[Stored data]
::::
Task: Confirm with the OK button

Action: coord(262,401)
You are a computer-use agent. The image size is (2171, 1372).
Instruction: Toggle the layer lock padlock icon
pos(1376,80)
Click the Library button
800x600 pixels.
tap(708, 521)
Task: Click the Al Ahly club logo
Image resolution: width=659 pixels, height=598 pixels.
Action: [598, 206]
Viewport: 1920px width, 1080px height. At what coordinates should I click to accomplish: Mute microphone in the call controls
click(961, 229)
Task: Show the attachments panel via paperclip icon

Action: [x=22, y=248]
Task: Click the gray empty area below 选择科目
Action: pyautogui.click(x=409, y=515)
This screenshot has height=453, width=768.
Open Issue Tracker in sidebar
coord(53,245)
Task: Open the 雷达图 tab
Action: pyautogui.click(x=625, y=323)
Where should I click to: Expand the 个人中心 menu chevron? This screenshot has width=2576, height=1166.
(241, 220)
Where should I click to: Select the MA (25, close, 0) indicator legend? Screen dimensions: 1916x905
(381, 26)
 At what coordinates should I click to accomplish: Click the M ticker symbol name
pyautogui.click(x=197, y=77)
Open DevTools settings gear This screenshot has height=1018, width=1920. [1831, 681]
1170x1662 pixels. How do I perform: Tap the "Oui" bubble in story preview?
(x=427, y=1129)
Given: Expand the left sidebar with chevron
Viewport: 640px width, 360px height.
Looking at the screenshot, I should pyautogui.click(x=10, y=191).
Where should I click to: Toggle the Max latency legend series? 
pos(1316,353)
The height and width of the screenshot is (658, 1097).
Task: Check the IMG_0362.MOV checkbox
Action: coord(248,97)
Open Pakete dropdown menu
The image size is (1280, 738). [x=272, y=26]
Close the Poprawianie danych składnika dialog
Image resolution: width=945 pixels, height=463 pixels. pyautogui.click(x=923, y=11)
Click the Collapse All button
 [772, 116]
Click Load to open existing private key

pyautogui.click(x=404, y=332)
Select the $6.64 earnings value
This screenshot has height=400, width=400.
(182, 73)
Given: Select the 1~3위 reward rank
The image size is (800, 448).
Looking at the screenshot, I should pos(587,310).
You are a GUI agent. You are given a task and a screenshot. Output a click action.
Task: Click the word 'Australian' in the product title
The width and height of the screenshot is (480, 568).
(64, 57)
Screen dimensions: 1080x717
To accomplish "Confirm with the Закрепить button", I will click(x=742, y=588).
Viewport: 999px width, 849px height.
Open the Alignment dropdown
::::
▸ EXERCISE
Update the listing above by changing every "Viewport" to "Display" and leaving everything else as it is.

▸ FINAL ANSWER
Task: Confirm with the OK button

Action: coord(262,401)
You are a computer-use agent. The image size is (2171, 1372).
Instruction: Toggle the layer lock padlock icon
pos(1376,80)
Click the Library button
800x600 pixels.
tap(708, 521)
Task: Click the Al Ahly club logo
Image resolution: width=659 pixels, height=598 pixels.
Action: [598, 206]
Display: 1920px width, 1080px height. At what coordinates should I click to accomplish: Mute microphone in the call controls
click(961, 229)
Task: Show the attachments panel via paperclip icon

Action: [x=22, y=248]
Task: Click the gray empty area below 选择科目
Action: pyautogui.click(x=409, y=515)
This screenshot has height=453, width=768.
Open Issue Tracker in sidebar
coord(53,245)
Task: Open the 雷达图 tab
Action: pyautogui.click(x=625, y=323)
Where should I click to: Expand the 个人中心 menu chevron? This screenshot has width=2576, height=1166.
(241, 220)
Where should I click to: Select the MA (25, close, 0) indicator legend? Screen dimensions: 1916x905
(381, 26)
 At what coordinates should I click to accomplish: Click the M ticker symbol name
pyautogui.click(x=197, y=77)
Open DevTools settings gear This screenshot has height=1018, width=1920. [1831, 681]
1170x1662 pixels. How do I perform: Tap the "Oui" bubble in story preview?
(x=427, y=1129)
Given: Expand the left sidebar with chevron
Display: 640px width, 360px height.
Looking at the screenshot, I should pyautogui.click(x=10, y=191).
Where should I click to: Toggle the Max latency legend series? 
pos(1316,353)
The height and width of the screenshot is (658, 1097).
Task: Check the IMG_0362.MOV checkbox
Action: coord(248,97)
Open Pakete dropdown menu
The image size is (1280, 738). [x=272, y=26]
Close the Poprawianie danych składnika dialog
Image resolution: width=945 pixels, height=463 pixels. pyautogui.click(x=923, y=11)
Click the Collapse All button
 [772, 116]
Click Load to open existing private key

pyautogui.click(x=404, y=332)
Select the $6.64 earnings value
This screenshot has height=400, width=400.
(182, 73)
Given: Select the 1~3위 reward rank
The image size is (800, 448).
Looking at the screenshot, I should pos(587,310).
You are a GUI agent. You are given a task and a screenshot. Output a click action.
Task: Click the word 'Australian' in the product title
The width and height of the screenshot is (480, 568).
(64, 57)
Screen dimensions: 1080x717
To accomplish "Confirm with the Закрепить button", I will click(x=742, y=588).
Display: 999px width, 849px height.
Open the Alignment dropdown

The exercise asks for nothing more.